JLS began working on their third album in March 2011.  In May 2011 it was confirmed that the first single would feature American singer-songwriter Dev, and was titled "She Makes Me Wanna". It was released for digital download on 24 July 2011. The single debuted at number one, becoming the group's fifth UK number one single. On 15 September JLS announced that "Take a Chance on Me" would be their second single from their third album. It charted at number 2 on the UK Charts. Jukebox was released on 14 November 2011 and debuted at number 2 on the UK Albums Chart. The band announced that their third single from the album would be "Do You Feel What I Feel?" it was released on 1 January 2012. It peaked at number 16 on the UK Charts.

On 21 August 2012, JLS began filming a music video for "Hottest Girl in the World", the lead single from their fourth album. On 25 August, the band announced that their upcoming fourth album would be called Evolution. On 6 September, they premiered the lead single, "Hottest Girl in the World", on BBC Radio 1. The single was released on 21 October and debuted at number 6 on the UK Singles Chart. They released Evolution on 5 November 2012. It peaked at number 3 on the UK Charts.
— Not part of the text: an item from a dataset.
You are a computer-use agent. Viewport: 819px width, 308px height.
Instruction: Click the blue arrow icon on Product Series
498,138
On 17 December, Humes revealed that the group were to release a follow-up album to Evolution in 2013. On 1 February 2013, it was confirmed that work on their fifth studio album had begun. On 24 April 2013, JLS released a statement on their official website announcing that they would be splitting up after releasing their greatest hits collection and completing their third and final arena tour. On 24 April 2013, the band confirmed plans to release Goodbye – The Greatest Hits in late 2013, which would be preceded by a new single to coincide with their farewell arena tour across the UK. It was confirmed on 26 September that their final single was "Billion Lights", which was released on 10 November 2013, a week before Goodbye: The Greatest Hits, their final album.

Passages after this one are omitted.